## REQUIRED WORK
Copy each line of the records below, from the first through the one that contains "إعلانات مبوبة (94, 2524)", exactly as written.

## DATA SECTION
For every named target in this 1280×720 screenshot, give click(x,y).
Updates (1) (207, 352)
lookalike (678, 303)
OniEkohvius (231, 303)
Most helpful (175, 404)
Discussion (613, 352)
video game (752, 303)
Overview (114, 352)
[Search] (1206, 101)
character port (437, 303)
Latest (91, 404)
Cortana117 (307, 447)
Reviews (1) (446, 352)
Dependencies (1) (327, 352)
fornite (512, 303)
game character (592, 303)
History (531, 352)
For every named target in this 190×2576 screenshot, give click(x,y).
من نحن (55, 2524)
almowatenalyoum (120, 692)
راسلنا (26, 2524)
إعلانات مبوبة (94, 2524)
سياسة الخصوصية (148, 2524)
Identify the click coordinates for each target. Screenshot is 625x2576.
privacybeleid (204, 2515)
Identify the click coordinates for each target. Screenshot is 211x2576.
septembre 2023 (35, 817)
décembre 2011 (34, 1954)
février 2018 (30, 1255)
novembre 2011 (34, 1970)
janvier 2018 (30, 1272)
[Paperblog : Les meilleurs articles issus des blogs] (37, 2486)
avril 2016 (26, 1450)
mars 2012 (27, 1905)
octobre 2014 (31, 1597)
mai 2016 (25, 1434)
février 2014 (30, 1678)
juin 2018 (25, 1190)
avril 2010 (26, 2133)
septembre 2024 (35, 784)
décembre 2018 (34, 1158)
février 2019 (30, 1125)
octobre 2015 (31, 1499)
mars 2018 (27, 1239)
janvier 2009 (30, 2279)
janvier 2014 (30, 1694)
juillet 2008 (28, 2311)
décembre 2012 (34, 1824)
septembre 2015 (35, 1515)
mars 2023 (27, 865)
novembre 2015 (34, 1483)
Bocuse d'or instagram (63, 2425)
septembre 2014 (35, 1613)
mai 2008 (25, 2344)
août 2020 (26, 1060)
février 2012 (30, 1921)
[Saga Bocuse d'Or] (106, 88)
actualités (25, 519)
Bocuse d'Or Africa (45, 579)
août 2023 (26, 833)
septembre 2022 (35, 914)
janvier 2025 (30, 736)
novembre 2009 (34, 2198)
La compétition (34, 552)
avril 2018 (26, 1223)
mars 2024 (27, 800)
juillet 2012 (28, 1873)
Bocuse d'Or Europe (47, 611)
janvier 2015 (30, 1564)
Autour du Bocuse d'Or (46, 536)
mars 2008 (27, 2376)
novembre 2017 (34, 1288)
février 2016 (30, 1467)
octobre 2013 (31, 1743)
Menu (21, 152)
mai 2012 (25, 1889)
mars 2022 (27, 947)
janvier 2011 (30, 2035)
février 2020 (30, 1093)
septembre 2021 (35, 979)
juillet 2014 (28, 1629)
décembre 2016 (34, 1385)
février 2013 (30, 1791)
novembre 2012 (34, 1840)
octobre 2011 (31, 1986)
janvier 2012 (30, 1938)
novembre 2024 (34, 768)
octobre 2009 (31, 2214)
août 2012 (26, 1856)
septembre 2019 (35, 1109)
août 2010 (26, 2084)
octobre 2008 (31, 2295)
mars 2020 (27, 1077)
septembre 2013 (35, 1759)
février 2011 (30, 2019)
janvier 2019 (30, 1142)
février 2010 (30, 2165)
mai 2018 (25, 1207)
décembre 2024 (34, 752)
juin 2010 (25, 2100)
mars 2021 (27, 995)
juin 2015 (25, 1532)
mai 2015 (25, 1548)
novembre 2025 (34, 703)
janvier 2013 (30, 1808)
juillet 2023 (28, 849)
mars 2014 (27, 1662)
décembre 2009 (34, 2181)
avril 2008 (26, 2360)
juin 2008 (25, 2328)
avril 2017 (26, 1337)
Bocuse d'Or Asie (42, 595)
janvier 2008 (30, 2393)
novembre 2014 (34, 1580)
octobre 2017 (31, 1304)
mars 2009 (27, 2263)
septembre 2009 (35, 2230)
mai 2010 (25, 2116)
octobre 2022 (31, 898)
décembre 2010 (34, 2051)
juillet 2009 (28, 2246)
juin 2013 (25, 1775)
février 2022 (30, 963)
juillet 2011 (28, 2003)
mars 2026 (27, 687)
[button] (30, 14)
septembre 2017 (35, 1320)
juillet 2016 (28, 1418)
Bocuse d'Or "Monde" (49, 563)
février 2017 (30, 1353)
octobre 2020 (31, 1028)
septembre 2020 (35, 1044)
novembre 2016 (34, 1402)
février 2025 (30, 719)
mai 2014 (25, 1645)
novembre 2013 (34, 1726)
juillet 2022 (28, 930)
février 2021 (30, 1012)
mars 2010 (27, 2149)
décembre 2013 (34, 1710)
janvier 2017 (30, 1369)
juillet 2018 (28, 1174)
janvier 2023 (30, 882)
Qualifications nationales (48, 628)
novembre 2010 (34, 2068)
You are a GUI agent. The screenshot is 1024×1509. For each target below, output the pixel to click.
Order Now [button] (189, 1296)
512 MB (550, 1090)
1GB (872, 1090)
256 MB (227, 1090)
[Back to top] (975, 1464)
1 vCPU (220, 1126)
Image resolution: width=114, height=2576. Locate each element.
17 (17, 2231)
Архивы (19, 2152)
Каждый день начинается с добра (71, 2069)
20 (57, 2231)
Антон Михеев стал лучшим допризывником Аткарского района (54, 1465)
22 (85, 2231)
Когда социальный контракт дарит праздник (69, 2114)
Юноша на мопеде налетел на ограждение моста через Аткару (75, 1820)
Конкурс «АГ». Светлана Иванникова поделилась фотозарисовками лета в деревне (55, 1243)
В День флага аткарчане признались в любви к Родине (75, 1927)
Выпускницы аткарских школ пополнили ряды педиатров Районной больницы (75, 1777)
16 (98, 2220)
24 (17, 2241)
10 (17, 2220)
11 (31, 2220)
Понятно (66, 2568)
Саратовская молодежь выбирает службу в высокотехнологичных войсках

## RESPONSE AREA
For every named target in this 1280×720 screenshot, give click(x,y).
Updates (1) (207, 352)
lookalike (678, 303)
OniEkohvius (231, 303)
Most helpful (175, 404)
Discussion (613, 352)
video game (752, 303)
Overview (114, 352)
[Search] (1206, 101)
character port (437, 303)
Latest (91, 404)
Cortana117 (307, 447)
Reviews (1) (446, 352)
Dependencies (1) (327, 352)
fornite (512, 303)
game character (592, 303)
History (531, 352)
For every named target in this 190×2576 screenshot, give click(x,y).
من نحن (55, 2524)
almowatenalyoum (120, 692)
راسلنا (26, 2524)
إعلانات مبوبة (94, 2524)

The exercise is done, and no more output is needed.